Premium Jong-un fora do radar. Futuro da dinastia Kim envolto em incerteza

Notícias não confirmadas que dão o líder norte-coreano morto ou em estado grave levam à pergunta: quem é o próximo na linha sucessória? Tendo em conta a originalidade da ditadura hereditária da Coreia do Norte, a resposta não é óbvia.

Desaparecer na Coreia do Norte não é exatamente a mesma coisa do que no Sul. Na melhor das hipóteses é o passaporte para o exílio, na pior a execução.

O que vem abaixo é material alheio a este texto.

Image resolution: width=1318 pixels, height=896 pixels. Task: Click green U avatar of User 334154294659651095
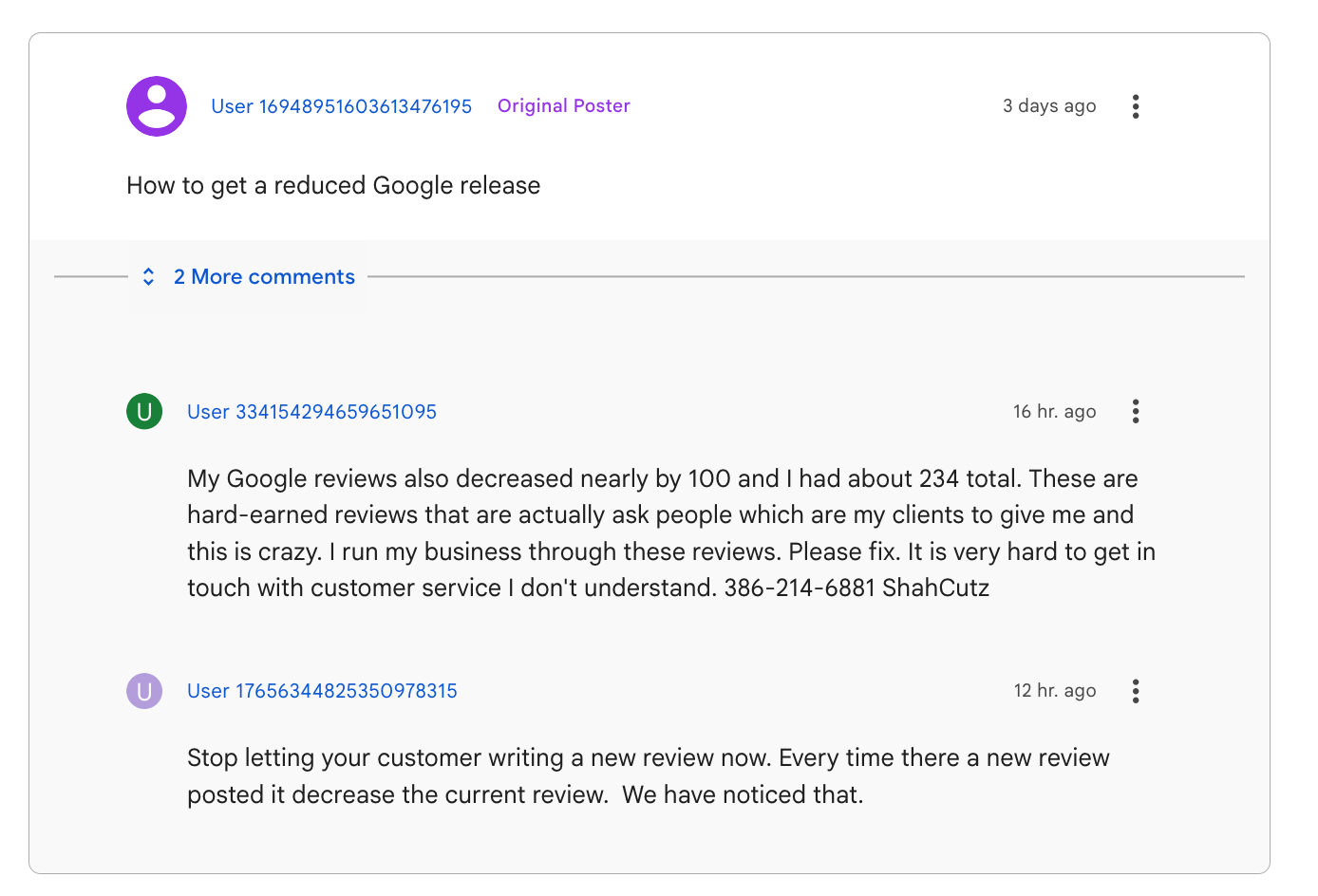(x=144, y=411)
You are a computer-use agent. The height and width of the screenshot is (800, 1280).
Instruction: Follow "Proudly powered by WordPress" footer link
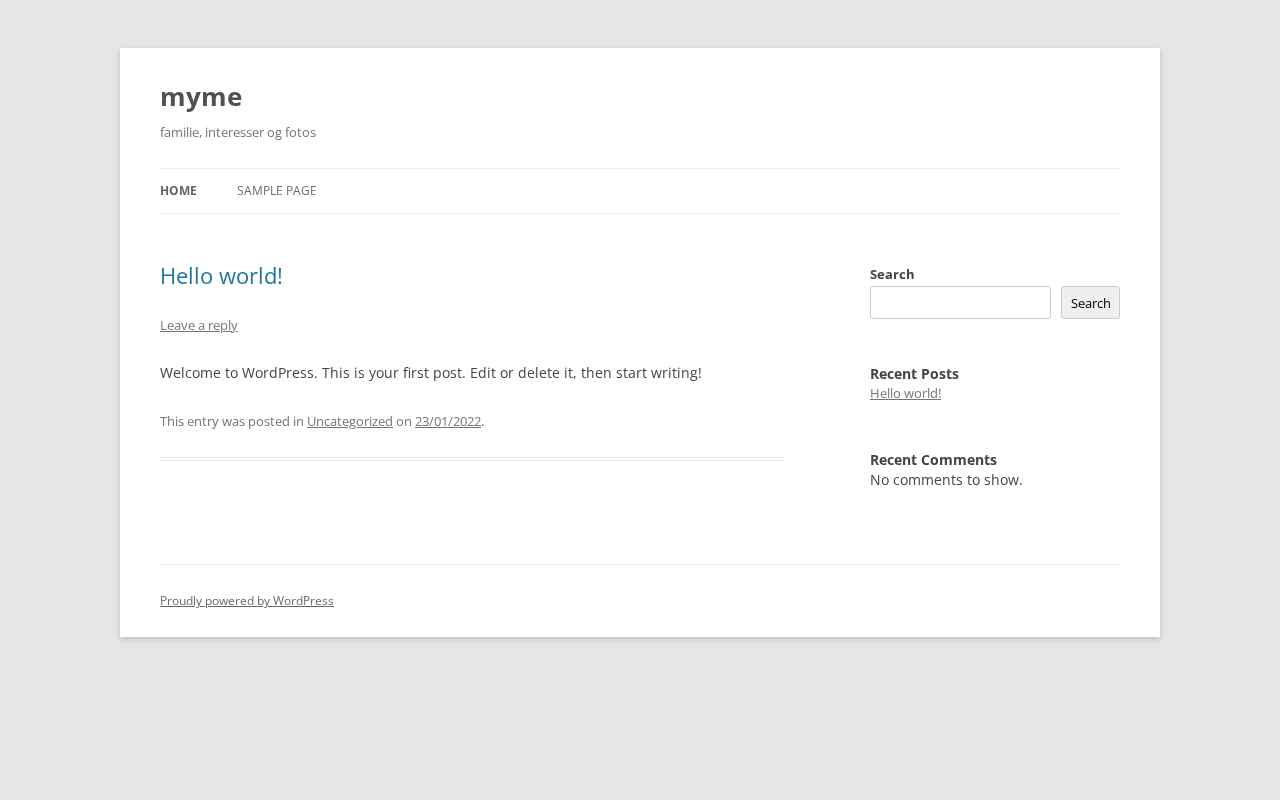click(x=247, y=601)
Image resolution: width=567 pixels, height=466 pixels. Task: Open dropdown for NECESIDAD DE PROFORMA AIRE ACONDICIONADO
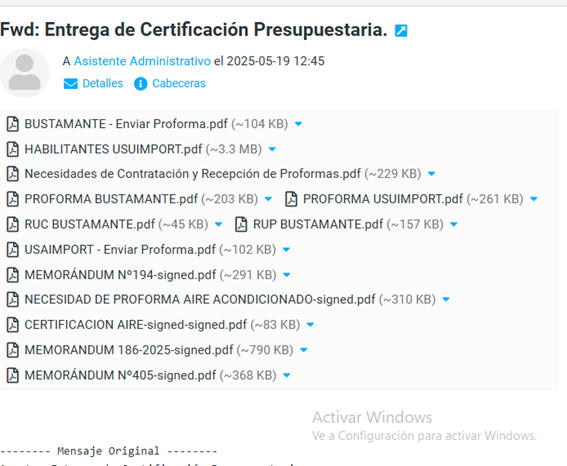tap(446, 299)
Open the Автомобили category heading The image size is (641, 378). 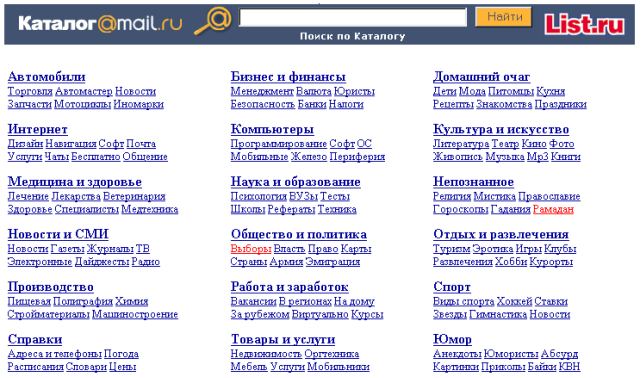(x=47, y=77)
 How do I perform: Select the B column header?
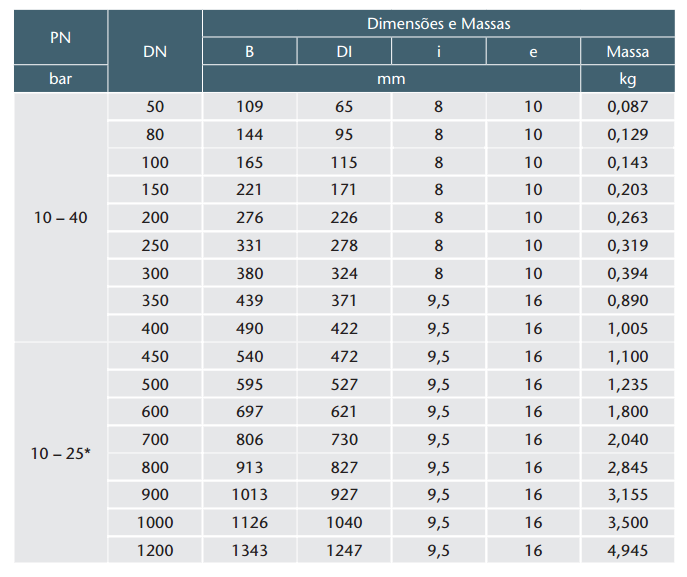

Foi o que aconteceu em 2013 ao até então influente Jang Song Thaek, marido de Kim Kyong-hui, a irmã preferida de Kim Jong-il. Mas não do sucessor, Kim Jong-un, e os rumores, mais tarde desmentidos, davam conta de um método que envolvia 120 cães esfomeados. Talvez por isso, a reação da mulher do ditador na presença de um ilusionista tenha dado origem a um momento de humor negro, ainda que possa ter sido involuntário. Em setembro de 2018, durante a visita a Pyongyang do presidente da Coreia do Sul, Moon Jae-in, a delegação levou um mágico para aligeirar o ambiente no jantar entre os líderes. Antes de a atuação começar, Ri Sol-ju perguntou, para risada geral: "Vou desaparecer?".